Richard Doak to receive 2007 Greenlee School Schwartz Award

AMES, Iowa -- Richard Doak, a long-time columnist and editorial page editor of The Des Moines Register, will receive the 2007 James W. Schwartz Award for Distinguished Service to Journalism and Communication at Iowa State University. Doak will be presented the award during the Greenlee School's annual alumni homecoming activities on Saturday, Oct. 20.

The Schwartz Award is the highest honor conferred by Iowa State's Greenlee School of Journalism and Communication. The school's advisory council and faculty nominate candidates, and faculty members select a winner from those finalists.

"It is the best of all honors to be recognized by one's alma mater," said Doak. "That's doubly true in this case because Jim Schwartz was one of my favorite professors at Iowa State. To receive an award bearing his name is special indeed."

Doak will join the Greenlee School faculty this fall as a lecturer.
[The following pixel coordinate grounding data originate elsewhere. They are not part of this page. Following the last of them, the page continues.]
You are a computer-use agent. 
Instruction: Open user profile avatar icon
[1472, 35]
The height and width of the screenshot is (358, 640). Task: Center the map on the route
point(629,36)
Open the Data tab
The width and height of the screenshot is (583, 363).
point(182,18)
"Dick Doak is a model for student journalists," said Michael Bugeja, director of ISU's Greenlee School of Journalism and Communication. "His writing is clear, his opinion is informed and his love for Iowa State -- and the state of Iowa, for that matter -- deep and abiding. We are delighted that he has been named our 2007 recipient. And we put him to work, too, fresh from retirement. Dick has been named a lecturer for the coming 2007-08 year, teaching science writing and other print courses."

Doak retired from The Des Moines Register earlier this year. His previous assignments in 42 years with the newspaper included a wide variety of news beats -- from city hall to education to a decade covering the Iowa Legislature. He also served as business editor and deputy editorial-page editor.

His professional honors include the Society of Professional Journalists/Sigma Delta Chi distinguished service award, the Gerald Loeb award for distinguished business and financial journalism, the Education Writers Association best in the nation award, the American Political Science Association award for outstanding reporting of public affairs, and the Women in Communication's Claris Award. He led a staff project that was a finalist for the 1995 Pulitzer Prize for editorial writing.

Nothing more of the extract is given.